---
id: "prereq-michael-porter-strategy"
type: "prerequisite"
source_timestamps: ["§ Transforming Moats", "§ Opportunities"]
tags: ["strategy", "business-theory"]
related: ["concept-competitive-moats", "contrarian-operational-effectiveness"]
reason: "Required to understand the significance of 'moats' and why the author's claim about operational effectiveness is a major departure from traditional business theory."
sources: ["futures"]
sourceVaultSlug: "hbr-seg-futures"
originDay: 2
articleStem: "hbr-nm-99-genai-end-incumbent-advantage"
sourceUrl: "https://hbr.org/2024/11/could-gen-ai-end-incumbent-firms-competitive-advantage"

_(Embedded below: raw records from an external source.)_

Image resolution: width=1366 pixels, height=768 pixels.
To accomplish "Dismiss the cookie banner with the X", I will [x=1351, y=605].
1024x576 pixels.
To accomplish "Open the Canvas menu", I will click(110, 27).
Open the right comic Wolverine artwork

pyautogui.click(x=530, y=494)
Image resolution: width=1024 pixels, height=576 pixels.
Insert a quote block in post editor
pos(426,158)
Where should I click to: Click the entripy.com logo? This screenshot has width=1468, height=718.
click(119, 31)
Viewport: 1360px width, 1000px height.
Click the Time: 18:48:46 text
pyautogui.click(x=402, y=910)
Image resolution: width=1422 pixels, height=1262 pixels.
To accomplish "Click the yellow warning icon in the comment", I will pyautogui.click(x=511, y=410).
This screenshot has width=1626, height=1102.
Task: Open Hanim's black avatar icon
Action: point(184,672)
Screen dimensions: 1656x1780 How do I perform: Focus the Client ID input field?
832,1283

sourceTitle: "Could Gen AI End Incumbent Firms’ Competitive Advantage?"
---
# Michael Porter's Competitive Strategy

**Prerequisite.** The author's entire framing relies on classical business strategy, specifically **Michael Porter's** theories on competitive advantage, barriers to entry, and the distinction between *strategy* and *operational effectiveness*. Porter famously argued in *"What Is Strategy?"* that **"operational effectiveness is not strategy"** — best practices diffuse and are easily imitated, so doing the same things better is not a sustainable advantage.

**Why it matters here.** Without this background, the significance of [[concept-competitive-moats|moats]] is lost, and — crucially — the author's claim in [[contrarian-operational-effectiveness]] that operational effectiveness will *become* a moat loses its contrarian force. This prerequisite is the intellectual backdrop against which the essay's sharpest reversal is staged.